Back at the trailhead, two slow-moving ATVs emerged from the forest. Tom Gillot and Cindy Rock were returning from a daytrip to Lyon Mountain on a Town of Bellmont trail that welcomes ATVs. They had outfitted themselves to have lunch and view wildlife — a fact corroborated by the binoculars hanging from Tom’s neck and the contents of the cargo box he was unloading. Cindy wishes there were more ATV trails, and talked reverently about those in New Hampshire and Maine, echoing comments of Matthew Simpson and Dennis Del Grosso and virtually anyone making the case that New York State hasn’t done enough for ATVers. A conversation ensued about moose sightings and the aggressive tendencies of partridges. Jerry had a flash of insight as Tom and Cindy recalled the unexpected pleasures that exploring nature brings, and said that decent, law-abiding people like them are the ones hurt by the ATV controversy.

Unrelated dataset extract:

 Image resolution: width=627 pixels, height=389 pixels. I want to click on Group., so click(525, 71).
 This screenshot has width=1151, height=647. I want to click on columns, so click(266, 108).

“We have to find a way across the divide,” Jerry said. Across the divide, he sees common ground—a place where the DEC is no longer ambivalent, but becomes “successful in limiting incidents of trespass on state land by permitting ATVs reasonable access.” It’s a place where ATVs are providing an “economic boost to rural communities,” he said. It’s a place where “higher ATV registration fees are being used to fund trail-building, education and stricter enforcement.” It’s true—Jerry, Matthew Simpson and the Adirondack Council all agree, ATV misuse should be punished severely. But that isn’t surprising, as none of them would countenance for an Adirondack minute someone disrespecting the park they call home.